- Stated task 1 -
Copy word for word the lines of the listing from the line with "Select the Macroassembler index heading" up to and including the line with "click(372, 16)".

Keep in mind these folks were the best of the best; most average joe’s performed a much more staid version of this dance, as demonstrated in MGM’s short “Groovie Movie,” which attempts to demystify the jitterbug:

Music is of course key to swing dancing (and a subject for another day) but there is also a whole culture that springs up around it. As in The Girl is Murder, swing dancers, and jazz musicians, had their own lingo from which terms like “hep cat” gave rise, and they had their own fashion. Zoot suits became associated with swing, though their roots were elsewhere, and women donned dresses with bias cut skirts that could fan full out when they twirled, often revealing whatever they had on beneath it. The goal was to be fashionable, but able to maintain a full range of movement.

Just a reminder that the launch party for The Girl is Murder is tomorrow (Saturday!) at 2:00 at Mystery Lovers Bookshop in Oakmont, PA. I hope to see you there!


Friday, July 1, 2011

The Girl is...thinking about young adult books


We interrupt our normal blog about World War II popular culture, for this brief commercial: I have books. Beautiful, shiny new books. And next Saturday, you can have one too, if you join me for the launch of The Girl is Murder at Mystery Lovers Bookshop in Oakmont, PA at 2:00 PM. We’ll be celebrating with locally brewed root beer and cream soda, and other assorted treats.
Here’s a quick blurb for those of you who aren’t familiar with my spanking new series:
It's the Fall of 1942 and Iris's world is rapidly changing. Her Pop is back from the war with a missing leg, limiting his ability to do the physically grueling part of his detective work. Iris is dying to help, especially when she discovers that one of Pop's cases involves a boy at her school. Now, instead of sitting at home watching Deanna Durbin movies, Iris is sneaking out of the house, double crossing her friends, and dancing at the Savoy till all hours of the night. There's certainly never a dull moment in the private eye business.
And here’s a little praise:
“What makes this such a standout is the cast. Sounding like they’re right out of the 1940s (well, a 1940’s movie, anyway), the characters, young and old, pop off the pages. Iris, intriguing and infuriating, captures the tension inherent in the teenage years, no matter what the decade. This joint is jumping.” —Booklist, Starred Review
I know what you’re thinking: I’m a grown up. Why would I buy a young adult book unless I was getting it as a gift for a young adult?
Allow me to dispel a few misconceptions about what Young Adult means in the book world:
1.     Young Adult books are only for young adults. While you can be too young to read young adult (see picture at right), you can never be too old. If Harry Potter and The Hunger Games have taught us nothing else, it’s that good stories transcend age.
2.     Young adult means vampires and other supernatural beasties. Look, I know that certain books containing sparkly, moody vampires have been enormously popular and have done much to get previously reluctant readers to turn to books for their entertainment. I don’t begrudge them a bit. But if you’ve avoiding reading YA because you think that’s all young adult fiction has to offer, fear not – there are a lot of amazing stories out there with nary a hint of the supernatural.

- Exercise inputs -
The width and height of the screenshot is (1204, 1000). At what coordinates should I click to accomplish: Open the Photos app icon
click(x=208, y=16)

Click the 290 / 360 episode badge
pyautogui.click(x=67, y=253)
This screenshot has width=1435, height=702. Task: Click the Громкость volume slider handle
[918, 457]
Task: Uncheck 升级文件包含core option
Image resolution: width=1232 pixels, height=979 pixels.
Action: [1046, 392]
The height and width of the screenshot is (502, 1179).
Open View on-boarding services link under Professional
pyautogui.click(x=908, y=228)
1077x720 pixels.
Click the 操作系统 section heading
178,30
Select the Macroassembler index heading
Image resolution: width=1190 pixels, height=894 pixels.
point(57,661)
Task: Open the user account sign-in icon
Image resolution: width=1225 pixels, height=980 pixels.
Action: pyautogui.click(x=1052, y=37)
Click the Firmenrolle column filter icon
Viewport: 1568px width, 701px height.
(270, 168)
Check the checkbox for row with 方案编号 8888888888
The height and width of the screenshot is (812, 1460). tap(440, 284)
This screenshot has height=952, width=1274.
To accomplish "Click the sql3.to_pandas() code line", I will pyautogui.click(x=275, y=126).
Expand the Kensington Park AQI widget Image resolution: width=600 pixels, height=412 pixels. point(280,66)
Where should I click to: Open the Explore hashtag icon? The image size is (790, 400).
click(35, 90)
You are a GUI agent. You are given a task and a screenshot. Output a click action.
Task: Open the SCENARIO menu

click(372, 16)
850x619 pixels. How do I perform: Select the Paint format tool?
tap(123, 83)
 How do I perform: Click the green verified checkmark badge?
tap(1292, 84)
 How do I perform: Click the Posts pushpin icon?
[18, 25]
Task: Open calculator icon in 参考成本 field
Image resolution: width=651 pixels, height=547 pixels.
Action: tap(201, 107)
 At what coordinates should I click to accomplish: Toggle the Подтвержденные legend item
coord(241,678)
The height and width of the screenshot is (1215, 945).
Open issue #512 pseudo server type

- Stated task 2 -
Rewrite the young adult books post from "2.     Young adult" up to and including "of the supernatural.", renaming "vampires" to "zombies" wherever it occurs.

- Problem solution 1 -
Select the Macroassembler index heading
Image resolution: width=1190 pixels, height=894 pixels.
point(57,661)
Task: Open the user account sign-in icon
Image resolution: width=1225 pixels, height=980 pixels.
Action: pyautogui.click(x=1052, y=37)
Click the Firmenrolle column filter icon
Viewport: 1568px width, 701px height.
(270, 168)
Check the checkbox for row with 方案编号 8888888888
The height and width of the screenshot is (812, 1460). tap(440, 284)
This screenshot has height=952, width=1274.
To accomplish "Click the sql3.to_pandas() code line", I will pyautogui.click(x=275, y=126).
Expand the Kensington Park AQI widget Image resolution: width=600 pixels, height=412 pixels. point(280,66)
Where should I click to: Open the Explore hashtag icon? The image size is (790, 400).
click(35, 90)
You are a GUI agent. You are given a task and a screenshot. Output a click action.
Task: Open the SCENARIO menu

click(372, 16)

- Problem solution 2 -
2.     Young adult means zombies and other supernatural beasties. Look, I know that certain books containing sparkly, moody zombies have been enormously popular and have done much to get previously reluctant readers to turn to books for their entertainment. I don’t begrudge them a bit. But if you’ve avoiding reading YA because you think that’s all young adult fiction has to offer, fear not – there are a lot of amazing stories out there with nary a hint of the supernatural.